▸ Task brief
Each record is to be given again without alteration.

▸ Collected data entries
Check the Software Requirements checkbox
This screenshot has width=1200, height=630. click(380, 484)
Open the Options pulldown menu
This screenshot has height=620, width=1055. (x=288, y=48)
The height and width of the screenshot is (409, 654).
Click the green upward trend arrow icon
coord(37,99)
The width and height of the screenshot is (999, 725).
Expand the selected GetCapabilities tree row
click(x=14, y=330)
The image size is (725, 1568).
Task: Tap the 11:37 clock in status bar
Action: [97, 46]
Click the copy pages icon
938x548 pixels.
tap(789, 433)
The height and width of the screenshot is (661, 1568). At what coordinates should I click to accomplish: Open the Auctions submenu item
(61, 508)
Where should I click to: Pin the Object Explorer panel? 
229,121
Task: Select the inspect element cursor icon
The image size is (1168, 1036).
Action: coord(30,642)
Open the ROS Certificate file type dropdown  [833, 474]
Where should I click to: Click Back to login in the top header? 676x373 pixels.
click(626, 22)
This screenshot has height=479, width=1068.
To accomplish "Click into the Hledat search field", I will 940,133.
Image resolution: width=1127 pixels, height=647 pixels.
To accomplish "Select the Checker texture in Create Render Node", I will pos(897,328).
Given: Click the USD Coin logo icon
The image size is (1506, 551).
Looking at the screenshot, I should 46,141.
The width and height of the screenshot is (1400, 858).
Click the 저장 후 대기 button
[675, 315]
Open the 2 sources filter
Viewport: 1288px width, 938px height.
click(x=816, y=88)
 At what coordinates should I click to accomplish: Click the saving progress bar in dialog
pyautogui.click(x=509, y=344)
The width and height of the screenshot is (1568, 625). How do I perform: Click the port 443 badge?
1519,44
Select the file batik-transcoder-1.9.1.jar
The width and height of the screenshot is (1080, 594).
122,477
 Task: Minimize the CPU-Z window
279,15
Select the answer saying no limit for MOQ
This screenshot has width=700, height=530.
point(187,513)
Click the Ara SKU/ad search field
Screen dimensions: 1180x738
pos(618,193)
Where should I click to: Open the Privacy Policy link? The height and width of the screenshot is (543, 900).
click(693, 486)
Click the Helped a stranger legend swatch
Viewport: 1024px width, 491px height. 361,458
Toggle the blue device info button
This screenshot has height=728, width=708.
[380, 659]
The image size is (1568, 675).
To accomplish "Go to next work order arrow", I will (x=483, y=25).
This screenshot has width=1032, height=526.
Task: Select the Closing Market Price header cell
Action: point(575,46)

▸ Solution to this exercise
Check the Software Requirements checkbox
This screenshot has width=1200, height=630. click(380, 484)
Open the Options pulldown menu
This screenshot has height=620, width=1055. (x=288, y=48)
The height and width of the screenshot is (409, 654).
Click the green upward trend arrow icon
coord(37,99)
The width and height of the screenshot is (999, 725).
Expand the selected GetCapabilities tree row
click(x=14, y=330)
The image size is (725, 1568).
Task: Tap the 11:37 clock in status bar
Action: [97, 46]
Click the copy pages icon
938x548 pixels.
tap(789, 433)
The height and width of the screenshot is (661, 1568). At what coordinates should I click to accomplish: Open the Auctions submenu item
(61, 508)
Where should I click to: Pin the Object Explorer panel? 
229,121
Task: Select the inspect element cursor icon
The image size is (1168, 1036).
Action: coord(30,642)
Open the ROS Certificate file type dropdown  [833, 474]
Where should I click to: Click Back to login in the top header? 676x373 pixels.
click(626, 22)
This screenshot has height=479, width=1068.
To accomplish "Click into the Hledat search field", I will 940,133.
Image resolution: width=1127 pixels, height=647 pixels.
To accomplish "Select the Checker texture in Create Render Node", I will pos(897,328).
Given: Click the USD Coin logo icon
The image size is (1506, 551).
Looking at the screenshot, I should 46,141.
The width and height of the screenshot is (1400, 858).
Click the 저장 후 대기 button
[675, 315]
Open the 2 sources filter
Viewport: 1288px width, 938px height.
click(x=816, y=88)
 At what coordinates should I click to accomplish: Click the saving progress bar in dialog
pyautogui.click(x=509, y=344)
The width and height of the screenshot is (1568, 625). How do I perform: Click the port 443 badge?
1519,44
Select the file batik-transcoder-1.9.1.jar
The width and height of the screenshot is (1080, 594).
122,477
 Task: Minimize the CPU-Z window
279,15
Select the answer saying no limit for MOQ
This screenshot has width=700, height=530.
point(187,513)
Click the Ara SKU/ad search field
Screen dimensions: 1180x738
pos(618,193)
Where should I click to: Open the Privacy Policy link? The height and width of the screenshot is (543, 900).
click(693, 486)
Click the Helped a stranger legend swatch
Viewport: 1024px width, 491px height. 361,458
Toggle the blue device info button
This screenshot has height=728, width=708.
[380, 659]
The image size is (1568, 675).
To accomplish "Go to next work order arrow", I will (x=483, y=25).
This screenshot has width=1032, height=526.
Task: Select the Closing Market Price header cell
Action: point(575,46)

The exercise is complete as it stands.